I find it hard to judge if there is anything in what he says, or if he is just paranoid. He drinks too much, and has presumably popped some kind of pills, I don’t know what, but they make him exceptionally intense and insistent. Words come flooding out of his mouth, and he pays absolutely no attention to objections — not when you are talking privately to him at least. When Herold is present, on the other hand, he usually sits there in silence and keeps his thoughts to himself.

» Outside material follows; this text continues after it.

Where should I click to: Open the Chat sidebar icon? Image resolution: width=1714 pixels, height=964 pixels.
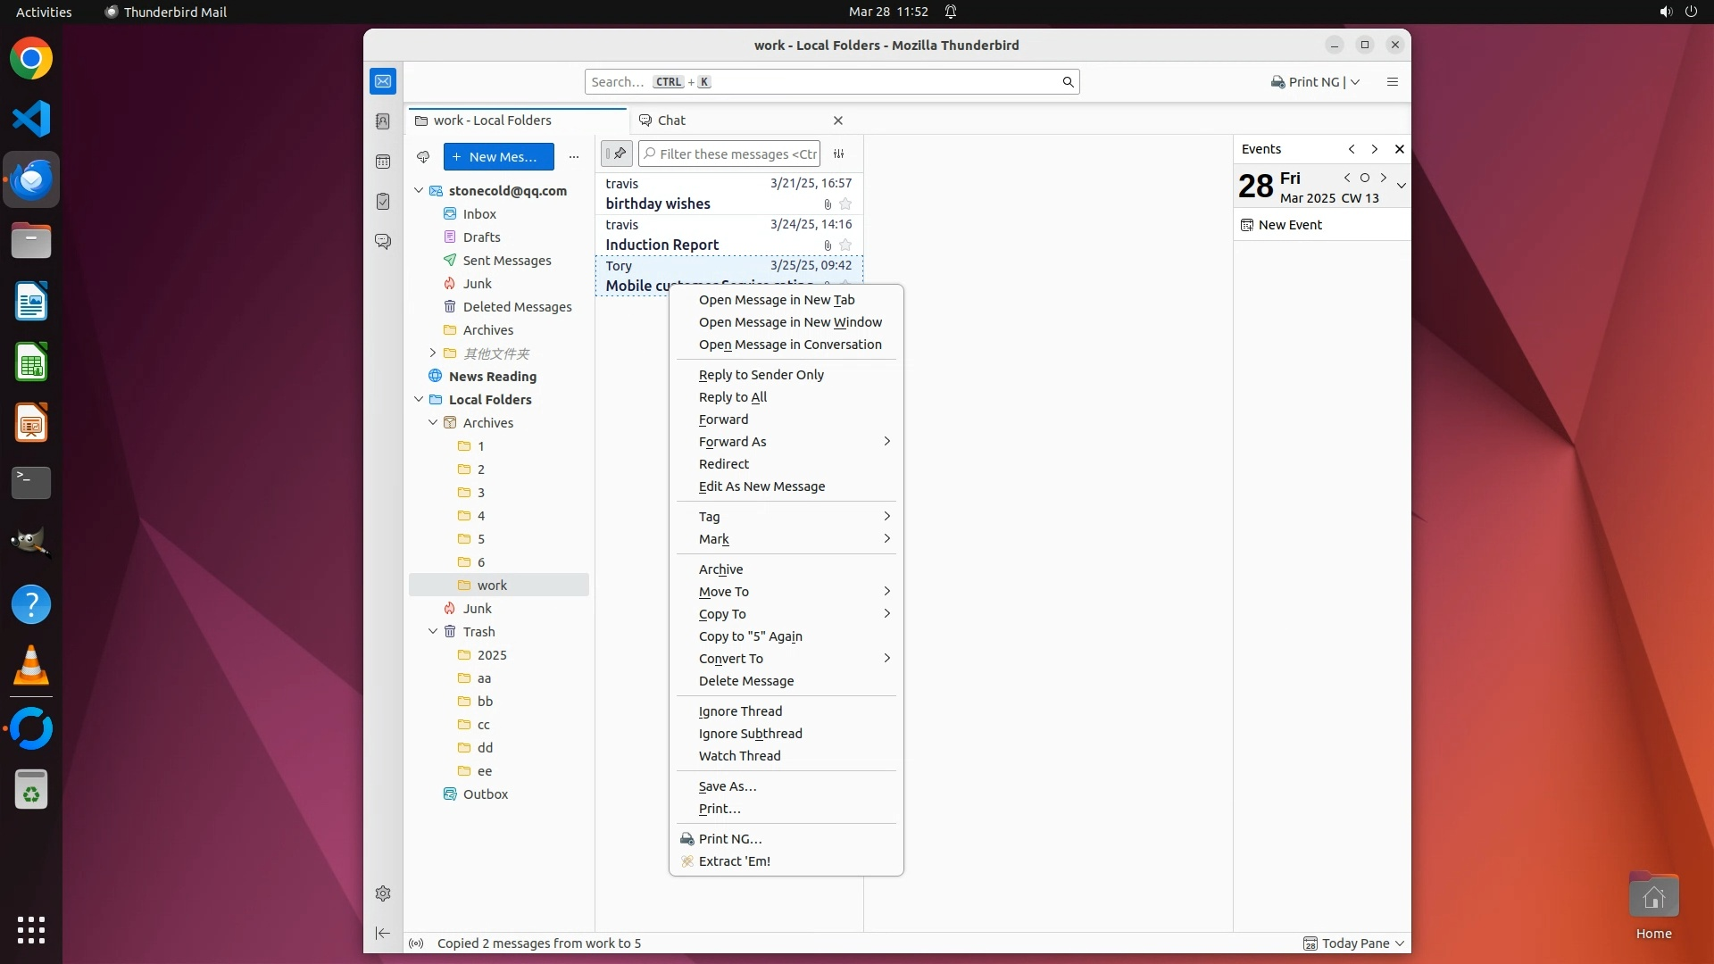tap(383, 242)
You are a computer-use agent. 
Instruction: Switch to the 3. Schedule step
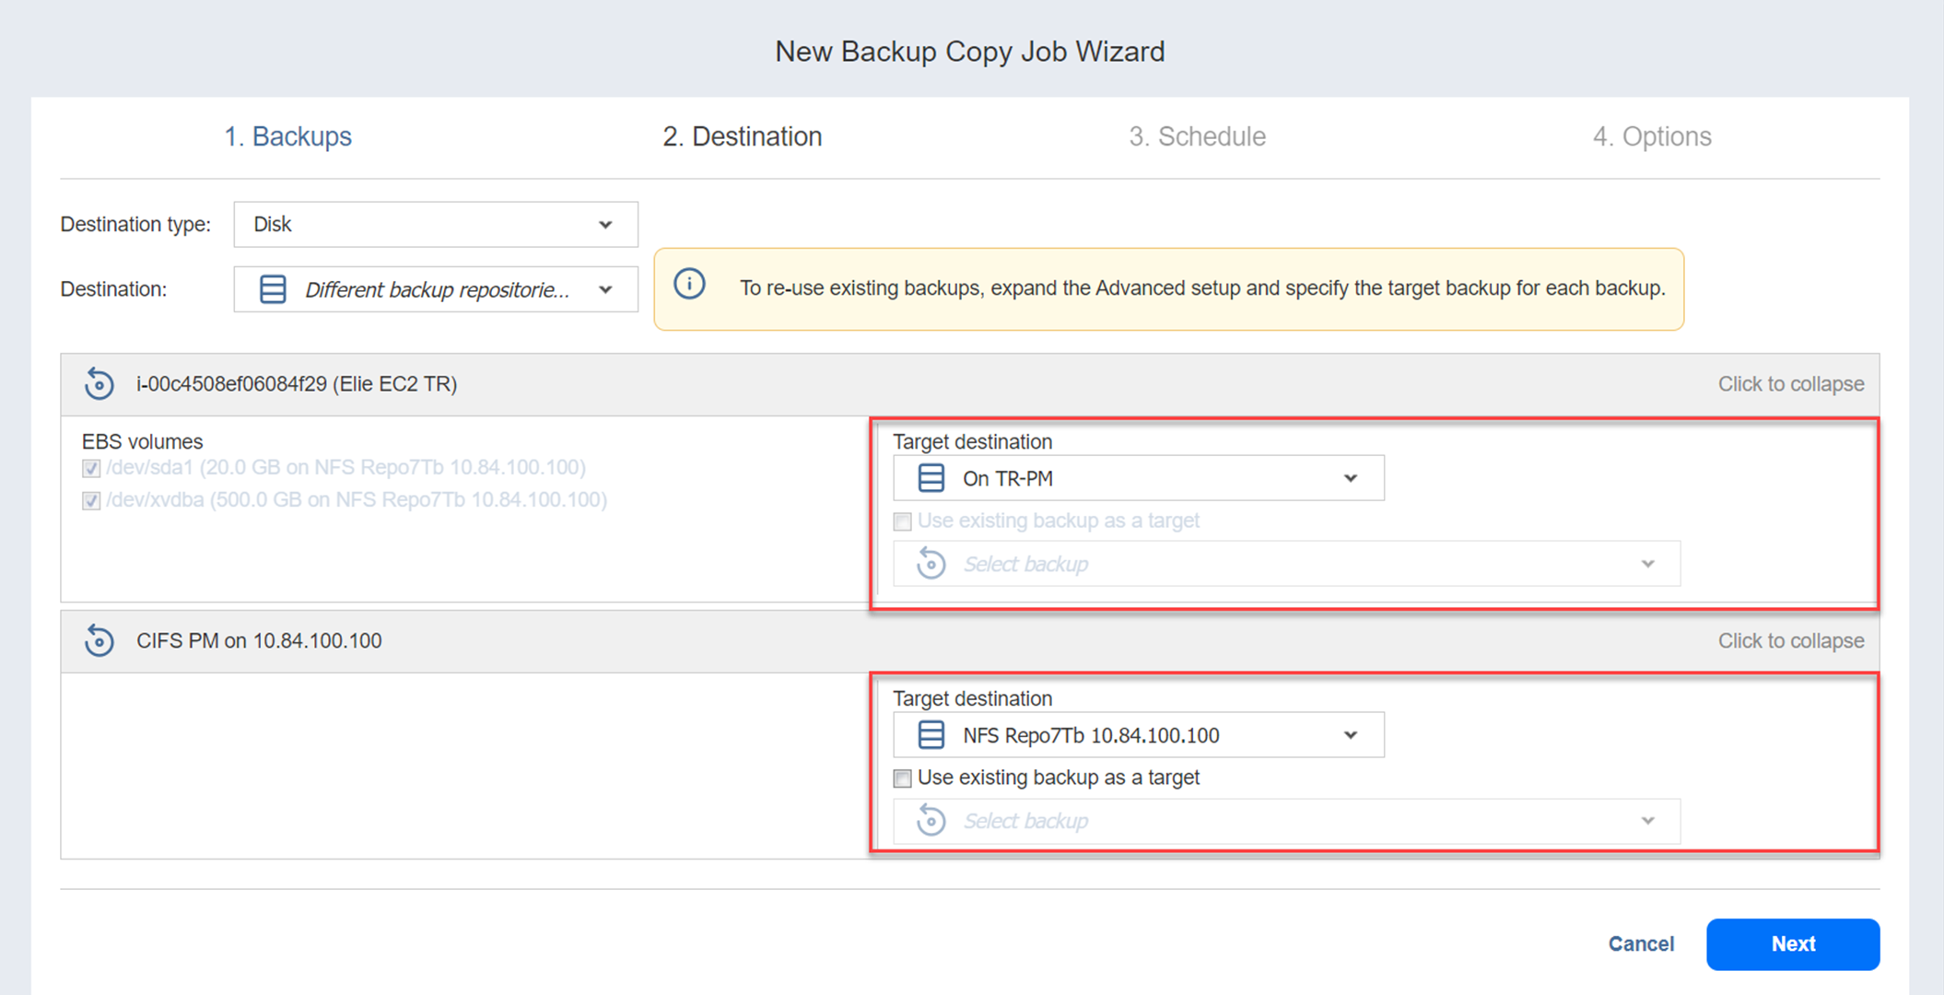(x=1197, y=136)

What Grass keeps coming back to and stressing is that his childhood friend (childhood sweetheart? Martin wonders) Bessie is in danger. She is on the brink of a nervous breakdown, and it’s her pregnancy and her husband’s interpretation of it that are the key causes of the rapidly escalating crisis. Martin can see with his own eyes that the successful young author is clearly in a state. Grass is not imagining things: anybody can see that Bessie Hyatt is unwell, she staggers between a state of manic exhilaration and almost catatonic introversion. She is always present at the obligatory, prolonged meals — which begin as soon as dusk and cool evening air begins to descend on Al-Hafez, and usually continue into the early hours — but from one evening to the next it can seem as if Bessie is two different people.

All nine of them sit there, and it is Tom Herold who holds court. Martin uses that expression several times. It’s Herold who is very definitely the main character, and to stress this role he likes to dress up and act like a sort of Arab prince. He has a long beard now, wears a white ankle-length djellaba and a red fez. He likes to hold forth about Arabic culture and how superior it is to that of the West; he quotes Sufi poets and at every meal recites something of his own invention, often just a few intense lines composed that morning — he spends a few hours every morning shut away in his cool study. He likes to repeat these lines several times during the course of the evening, and calls it ‘tattooing the souls of the cretins’.